• GIVEN INSTRUCTION:
Retype the rows word for word, starting at the line containing "This screenshot has height=812, width=1500." and running to the end of the rows, with both ends included.

(Word and element locating data)

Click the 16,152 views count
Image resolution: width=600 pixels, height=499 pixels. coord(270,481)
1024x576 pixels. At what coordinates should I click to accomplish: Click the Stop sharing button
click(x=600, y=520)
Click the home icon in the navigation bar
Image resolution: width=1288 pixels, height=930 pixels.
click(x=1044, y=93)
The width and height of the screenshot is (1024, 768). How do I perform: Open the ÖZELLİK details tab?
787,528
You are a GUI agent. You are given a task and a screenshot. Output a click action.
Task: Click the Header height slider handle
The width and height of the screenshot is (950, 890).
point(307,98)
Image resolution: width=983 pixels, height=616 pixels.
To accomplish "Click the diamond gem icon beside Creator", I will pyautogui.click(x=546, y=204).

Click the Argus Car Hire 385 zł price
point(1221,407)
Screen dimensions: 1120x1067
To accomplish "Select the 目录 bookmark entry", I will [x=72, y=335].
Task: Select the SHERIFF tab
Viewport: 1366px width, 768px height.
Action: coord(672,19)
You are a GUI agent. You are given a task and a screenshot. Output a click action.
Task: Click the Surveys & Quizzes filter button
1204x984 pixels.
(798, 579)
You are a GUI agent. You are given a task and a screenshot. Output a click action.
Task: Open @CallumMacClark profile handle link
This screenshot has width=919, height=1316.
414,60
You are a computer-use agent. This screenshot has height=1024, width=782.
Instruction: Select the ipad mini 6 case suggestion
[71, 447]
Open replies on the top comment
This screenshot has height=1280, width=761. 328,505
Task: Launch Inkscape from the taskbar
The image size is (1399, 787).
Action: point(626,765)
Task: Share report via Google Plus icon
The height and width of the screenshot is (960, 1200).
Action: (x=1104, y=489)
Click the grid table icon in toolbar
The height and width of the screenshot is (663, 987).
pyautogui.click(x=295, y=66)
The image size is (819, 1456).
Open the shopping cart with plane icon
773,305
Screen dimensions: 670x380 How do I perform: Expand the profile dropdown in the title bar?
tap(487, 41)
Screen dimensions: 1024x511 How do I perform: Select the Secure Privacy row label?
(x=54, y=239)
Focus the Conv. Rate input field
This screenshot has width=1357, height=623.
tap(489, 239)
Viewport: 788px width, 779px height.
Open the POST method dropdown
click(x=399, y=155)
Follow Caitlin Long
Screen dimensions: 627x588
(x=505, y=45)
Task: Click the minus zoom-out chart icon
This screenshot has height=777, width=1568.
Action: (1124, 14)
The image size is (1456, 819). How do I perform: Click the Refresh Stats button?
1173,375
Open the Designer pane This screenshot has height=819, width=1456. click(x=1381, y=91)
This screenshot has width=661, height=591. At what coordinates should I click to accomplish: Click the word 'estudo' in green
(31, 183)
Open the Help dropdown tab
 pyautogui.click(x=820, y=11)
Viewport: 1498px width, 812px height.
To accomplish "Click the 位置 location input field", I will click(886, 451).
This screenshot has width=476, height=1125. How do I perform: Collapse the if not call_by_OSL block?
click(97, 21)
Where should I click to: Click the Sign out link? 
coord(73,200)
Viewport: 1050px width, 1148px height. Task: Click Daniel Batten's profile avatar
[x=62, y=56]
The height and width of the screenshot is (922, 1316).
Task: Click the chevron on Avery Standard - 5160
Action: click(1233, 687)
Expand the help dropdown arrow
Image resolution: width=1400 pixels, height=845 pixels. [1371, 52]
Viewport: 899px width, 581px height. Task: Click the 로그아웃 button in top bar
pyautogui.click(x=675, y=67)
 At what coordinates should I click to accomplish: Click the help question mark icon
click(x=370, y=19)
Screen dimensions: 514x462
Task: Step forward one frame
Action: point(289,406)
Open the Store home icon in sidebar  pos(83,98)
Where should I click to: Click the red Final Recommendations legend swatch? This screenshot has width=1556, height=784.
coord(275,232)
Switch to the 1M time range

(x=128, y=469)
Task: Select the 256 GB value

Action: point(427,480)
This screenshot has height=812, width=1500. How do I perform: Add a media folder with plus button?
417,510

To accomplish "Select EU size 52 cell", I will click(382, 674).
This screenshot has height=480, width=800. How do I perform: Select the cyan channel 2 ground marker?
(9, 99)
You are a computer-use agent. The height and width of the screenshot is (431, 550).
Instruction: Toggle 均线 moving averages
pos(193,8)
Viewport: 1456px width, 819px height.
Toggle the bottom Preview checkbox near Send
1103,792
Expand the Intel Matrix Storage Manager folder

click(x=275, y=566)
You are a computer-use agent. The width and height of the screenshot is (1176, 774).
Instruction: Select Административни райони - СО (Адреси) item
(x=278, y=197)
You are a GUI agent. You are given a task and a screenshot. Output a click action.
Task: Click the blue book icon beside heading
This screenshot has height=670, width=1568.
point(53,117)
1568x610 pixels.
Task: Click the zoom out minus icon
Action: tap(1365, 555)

• ANSWER BELOW:
This screenshot has height=812, width=1500. How do I perform: Add a media folder with plus button?
417,510

To accomplish "Select EU size 52 cell", I will click(382, 674).
This screenshot has height=480, width=800. How do I perform: Select the cyan channel 2 ground marker?
(9, 99)
You are a computer-use agent. The height and width of the screenshot is (431, 550).
Instruction: Toggle 均线 moving averages
pos(193,8)
Viewport: 1456px width, 819px height.
Toggle the bottom Preview checkbox near Send
1103,792
Expand the Intel Matrix Storage Manager folder

click(x=275, y=566)
You are a computer-use agent. The width and height of the screenshot is (1176, 774).
Instruction: Select Административни райони - СО (Адреси) item
(x=278, y=197)
You are a GUI agent. You are given a task and a screenshot. Output a click action.
Task: Click the blue book icon beside heading
This screenshot has height=670, width=1568.
point(53,117)
1568x610 pixels.
Task: Click the zoom out minus icon
Action: tap(1365, 555)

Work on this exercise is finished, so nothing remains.